Die sich für ingenieurtechnische Studiengänge einschreibenden Studenten weisen auf Grund verschiedener Ausbildungswege, insbesondere aber auf Grund vielfältiger Wahl- und Abwahlmöglichkeiten des "modernen" Gymnasiums höchst unterschiedliche (leider häufig mangelhafte!) naturwissenschaftliche Vorkenntnisse auf. Deshalb halte ich es für notwendig, auch die chemischen Grundlagen kurz darzustellen. Denn es sind häufig fehlende Grundbegriffe, wie z.B. die stöchiometrische Wertigkeit, das Aufstellen von Formeln und Redoxgleichungen, der Säure-Base- bzw. der Redox-Begriff usw., die dem Studenten das Verständnis praktischer Prozesse erschweren.

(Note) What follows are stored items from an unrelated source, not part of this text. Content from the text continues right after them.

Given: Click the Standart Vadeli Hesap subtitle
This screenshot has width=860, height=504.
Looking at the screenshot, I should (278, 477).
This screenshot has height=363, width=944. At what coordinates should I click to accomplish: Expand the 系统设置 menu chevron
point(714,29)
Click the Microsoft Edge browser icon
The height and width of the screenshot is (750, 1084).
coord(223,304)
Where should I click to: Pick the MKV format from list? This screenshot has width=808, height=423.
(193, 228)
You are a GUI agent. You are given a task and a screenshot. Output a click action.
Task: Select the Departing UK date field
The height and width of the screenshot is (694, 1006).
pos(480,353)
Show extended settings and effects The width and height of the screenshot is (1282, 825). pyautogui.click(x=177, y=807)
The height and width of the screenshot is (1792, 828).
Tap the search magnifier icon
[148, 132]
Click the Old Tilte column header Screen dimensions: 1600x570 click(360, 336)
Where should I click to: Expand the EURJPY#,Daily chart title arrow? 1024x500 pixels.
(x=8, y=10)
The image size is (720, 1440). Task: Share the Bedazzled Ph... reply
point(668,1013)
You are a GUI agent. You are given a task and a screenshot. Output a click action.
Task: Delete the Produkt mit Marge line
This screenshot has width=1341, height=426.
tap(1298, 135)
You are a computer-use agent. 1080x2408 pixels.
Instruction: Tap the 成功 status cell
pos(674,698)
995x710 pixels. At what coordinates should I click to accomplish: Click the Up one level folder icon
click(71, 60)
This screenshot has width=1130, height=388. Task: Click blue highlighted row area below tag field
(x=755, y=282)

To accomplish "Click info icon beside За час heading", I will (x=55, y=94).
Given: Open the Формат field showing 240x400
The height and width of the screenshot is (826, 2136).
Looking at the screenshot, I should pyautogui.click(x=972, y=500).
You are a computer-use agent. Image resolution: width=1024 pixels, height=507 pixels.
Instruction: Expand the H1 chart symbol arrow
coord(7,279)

Ein besonderes Anliegen ist es mir, dort wo es sich anbietet, den Bezug zu ökologischen Problemen unserer Zeit herzustellen. Ozonabbau und Sommersmog, Klimawandel und Waldsterben, FCKW-Verbot, Eutrophierung und Dioxinbelastung sind Themen, die heute in jede moderne ingenieurtechnische Ausbildung Eingang finden müssen. So unterliegen die in den Bauwerken verwendeten Materialien Umwelteinflüssen unterschiedlichster Art. Durch aggressive Stoffe initiierte chemische Umsetzungen können zu Schädigungen bis zur Zerstörung der Bausubstanz führen. Deshalb wird die Diagnose und Behandlung von Bauschäden künftig an Bedeutung gewinnen.